_Task requirements:_ Decide whether each of these statements agrees with the court opinion below, answering yes or no and quoting the words of the opinion that settle it. 1. The debtor filed his Chapter 7 petition in the bankruptcy court for the Northern District of Georgia. 2. The district court reversed the bankruptcy court's ruling. 3. The deadline to file a complaint on dischargeability was June 29, 1992.

_Page extract:_
════════════════

Isaacman, In re

Decision Date03 June 1994
Docket NumberNo. 93-5716,93-5716
PartiesBankr. L. Rep. P 75,948 In re Kenneth L. ISAACMAN, Debtor. J.E. NICHOLSON, Jr., Plaintiff-Appellant, v. Kenneth L. ISAACMAN, Defendant-Appellee.
CourtU.S. Court of Appeals — Sixth Circuit

J. Nevin Smith (briefed), Margaret B. White (briefed), Dana G. Diment, Smith & Diment, Carrollton, GA, for plaintiff-appellant.

Randall J. Fishman (briefed), Memphis, TN, for defendant-appellee.

Before: MERRITT, Chief Judge; and MILBURN and SILER, Circuit Judges.

MILBURN, Circuit Judge.

In this bankruptcy proceeding, plaintiff J.E. Nicholson, Jr. filed a complaint seeking to have a debt owed to him by defendant Kenneth L. Isaacman declared nondischargeable. The bankruptcy court concluded that plaintiff's complaint was untimely, despite the fact that it was filed within the date set by the court clerk following a change of venue, 149 B.R. 502. The district court affirmed. On appeal, the issues are (1) whether a bankruptcy court is empowered to exercise its equitable powers to correct its own mistake where a creditor reasonably relies on that mistake, and (2) whether the bankruptcy court in this case abused its discretion in failing to exercise its equitable powers and accept plaintiff's untimely complaint. For the reasons that follow, we reverse and remand.

I.
A.

Defendant filed a petition under Chapter 7 of the Bankruptcy Code in the United States Bankruptcy Court for the Northern District of Georgia on March 19, 1992. Several days later, the bankruptcy court clerk for that district issued a "Notice of Commencement of Case Under Chapter 7 of the Bankruptcy Code." J.A. 104. Among other things, the notice provided that a meeting of creditors was scheduled on April 28, 1992, and that the deadline to file a complaint to determine the dischargeability of certain types of debts, sometimes referred as the "bar date," was June 29, 1992. A copy of this notice was mailed to plaintiff, and plaintiff appeared at the creditors meeting on April 28, 1992.

════════════════

_Recorded data:_
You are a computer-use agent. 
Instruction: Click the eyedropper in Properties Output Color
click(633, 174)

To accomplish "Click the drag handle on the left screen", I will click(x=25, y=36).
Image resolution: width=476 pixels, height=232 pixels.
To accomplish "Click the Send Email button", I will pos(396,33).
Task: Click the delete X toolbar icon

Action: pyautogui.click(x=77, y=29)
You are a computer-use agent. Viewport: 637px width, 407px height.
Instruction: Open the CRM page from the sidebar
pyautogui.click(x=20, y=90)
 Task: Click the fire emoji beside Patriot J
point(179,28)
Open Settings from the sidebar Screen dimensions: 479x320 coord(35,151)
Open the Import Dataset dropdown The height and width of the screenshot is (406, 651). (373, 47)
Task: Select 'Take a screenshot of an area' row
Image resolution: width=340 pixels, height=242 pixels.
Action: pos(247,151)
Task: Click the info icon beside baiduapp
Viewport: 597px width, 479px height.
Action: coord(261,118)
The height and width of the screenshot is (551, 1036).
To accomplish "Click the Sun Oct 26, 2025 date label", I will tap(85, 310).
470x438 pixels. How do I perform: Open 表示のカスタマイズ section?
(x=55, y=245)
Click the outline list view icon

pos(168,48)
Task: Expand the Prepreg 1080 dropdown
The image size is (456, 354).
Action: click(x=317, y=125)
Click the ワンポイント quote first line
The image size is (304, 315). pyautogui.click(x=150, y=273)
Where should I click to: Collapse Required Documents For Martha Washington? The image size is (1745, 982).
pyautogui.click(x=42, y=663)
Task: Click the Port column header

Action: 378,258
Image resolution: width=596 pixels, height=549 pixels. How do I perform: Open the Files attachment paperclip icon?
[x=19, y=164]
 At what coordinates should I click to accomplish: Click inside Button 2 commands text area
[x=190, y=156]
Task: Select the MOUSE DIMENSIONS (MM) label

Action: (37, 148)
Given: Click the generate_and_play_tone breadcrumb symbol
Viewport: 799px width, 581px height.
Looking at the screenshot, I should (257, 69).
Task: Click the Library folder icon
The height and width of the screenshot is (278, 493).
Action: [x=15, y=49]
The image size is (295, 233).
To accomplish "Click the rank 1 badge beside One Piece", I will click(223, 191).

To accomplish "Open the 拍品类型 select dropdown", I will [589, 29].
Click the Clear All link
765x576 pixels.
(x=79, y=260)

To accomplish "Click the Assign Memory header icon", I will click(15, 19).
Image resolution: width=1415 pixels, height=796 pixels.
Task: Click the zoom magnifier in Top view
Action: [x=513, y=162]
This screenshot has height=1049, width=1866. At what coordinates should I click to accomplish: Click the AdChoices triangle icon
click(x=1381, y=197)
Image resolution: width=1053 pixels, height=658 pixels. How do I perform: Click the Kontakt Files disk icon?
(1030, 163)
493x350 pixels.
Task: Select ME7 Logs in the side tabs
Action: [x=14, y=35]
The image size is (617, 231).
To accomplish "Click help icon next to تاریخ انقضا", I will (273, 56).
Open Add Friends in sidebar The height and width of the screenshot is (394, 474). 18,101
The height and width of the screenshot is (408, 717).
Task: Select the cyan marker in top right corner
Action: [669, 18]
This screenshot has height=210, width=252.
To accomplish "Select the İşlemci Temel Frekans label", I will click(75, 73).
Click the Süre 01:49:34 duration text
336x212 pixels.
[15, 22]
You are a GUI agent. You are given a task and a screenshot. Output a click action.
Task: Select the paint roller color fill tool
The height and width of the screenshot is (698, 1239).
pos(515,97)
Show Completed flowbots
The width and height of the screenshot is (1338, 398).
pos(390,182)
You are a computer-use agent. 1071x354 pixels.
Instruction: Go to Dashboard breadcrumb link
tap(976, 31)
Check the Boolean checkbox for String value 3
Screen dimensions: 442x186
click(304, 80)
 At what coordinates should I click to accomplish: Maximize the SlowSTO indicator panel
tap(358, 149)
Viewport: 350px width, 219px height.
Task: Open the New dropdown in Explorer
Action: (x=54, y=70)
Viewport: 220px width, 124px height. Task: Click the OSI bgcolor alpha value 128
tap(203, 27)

════════════════

_Reply:_
1. Yes: "Defendant filed a petition under Chapter 7 of the Bankruptcy Code in the United States Bankruptcy Court for the Northern District of Georgia on March 19, 1992."
2. No: "The district court affirmed."
3. Yes: "the deadline to file a complaint to determine the dischargeability of certain types of debts, sometimes referred as the "bar date," was June 29, 1992."